2.1 高脂饮食对小鼠体质量及糖代谢指标的影响分组造模后，HFD组小鼠的体质量、附睾脂肪质量、血糖、胰岛素水平及胰岛素抵抗指数明显高于ND组(P<0.05)，见Tab 1。

Tab 1 Comparison of obesity indexes of

葡萄糖耐量实验中2组小鼠血糖值均随时间呈先上升后下降的趋势，于15 min时达到最高值。注射葡萄糖溶液后，HFD组血糖值均高于ND组。在30 min和120 min时，2组血糖值差异存在显著性(P<0.05)，见Tab 2。胰岛素耐量试验中各组小鼠血糖值均随时间呈先下降后上升的趋势，HFD组血糖值均高于ND组。在15 min、30 min和60 min时，两组血糖值差异存在显著性(P<0.05)，见Tab 3。
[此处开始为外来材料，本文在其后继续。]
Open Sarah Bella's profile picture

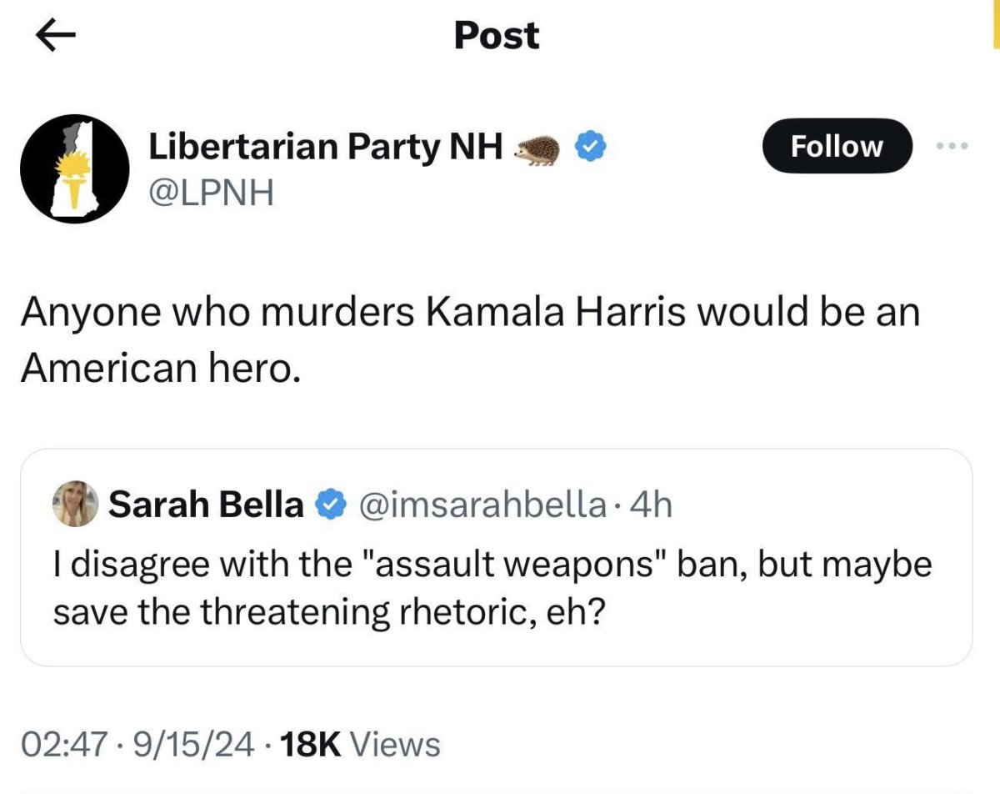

2.2 高脂饮食对小鼠学习记忆能力的影响获得性训练d 1、2、3，2组小鼠的逃避潜伏期无明显差异(P>0.05)，表明小鼠体质量对逃避潜伏期影响较小。获得性训练d 4、5，与ND组相比，HFD组逃避潜伏期明显延长(P<0.05)，且游泳轨迹杂乱无章，见Fig 1A，D。探查训练结果表明，HFD组小鼠进入目标象限次数及在目标象限中游泳时间明显低于ND组(P<0.05)，见Fig 1B，C。提示高脂饮食可损伤小鼠的学习记忆能力。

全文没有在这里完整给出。